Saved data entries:
---*---

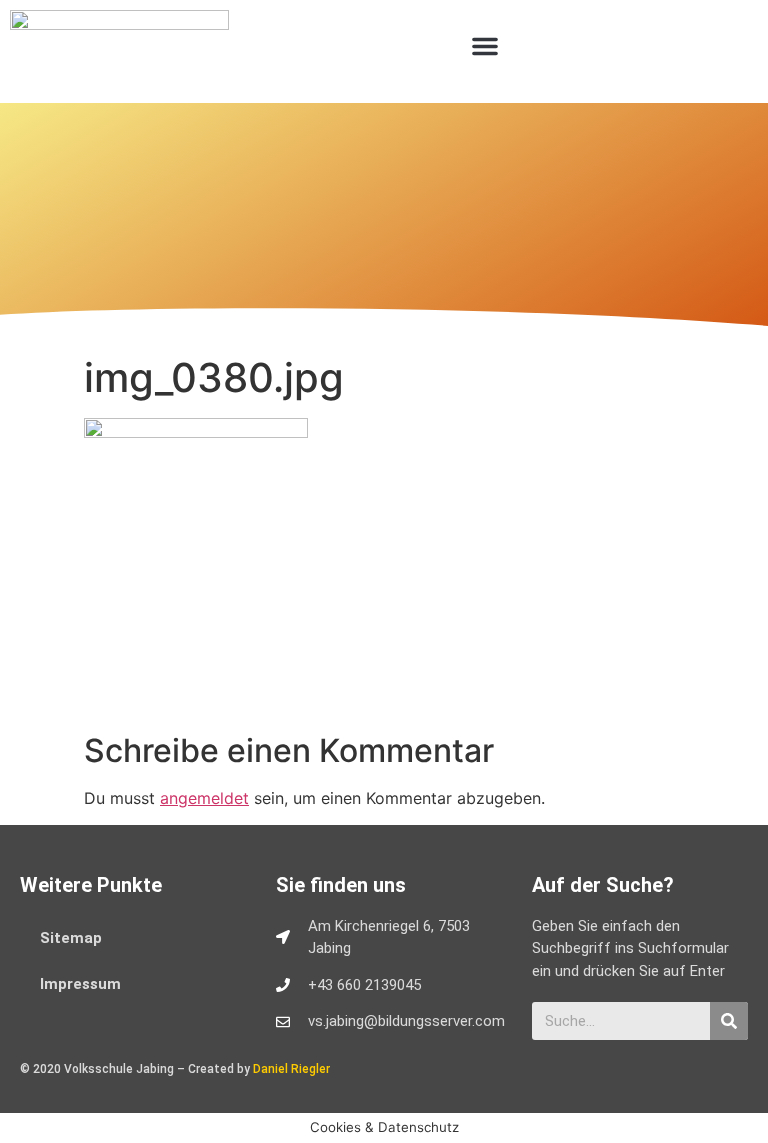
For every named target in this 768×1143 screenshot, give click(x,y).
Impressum (80, 984)
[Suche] (729, 1021)
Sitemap (71, 938)
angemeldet (204, 798)
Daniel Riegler (291, 1069)
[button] (485, 46)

---*---

Problem to solve:
In the entries above, find the line containing "Impressum (80, 984)". Set down that line and every line after it through the last one, exactly and alone.

Response below:
Impressum (80, 984)
[Suche] (729, 1021)
Sitemap (71, 938)
angemeldet (204, 798)
Daniel Riegler (291, 1069)
[button] (485, 46)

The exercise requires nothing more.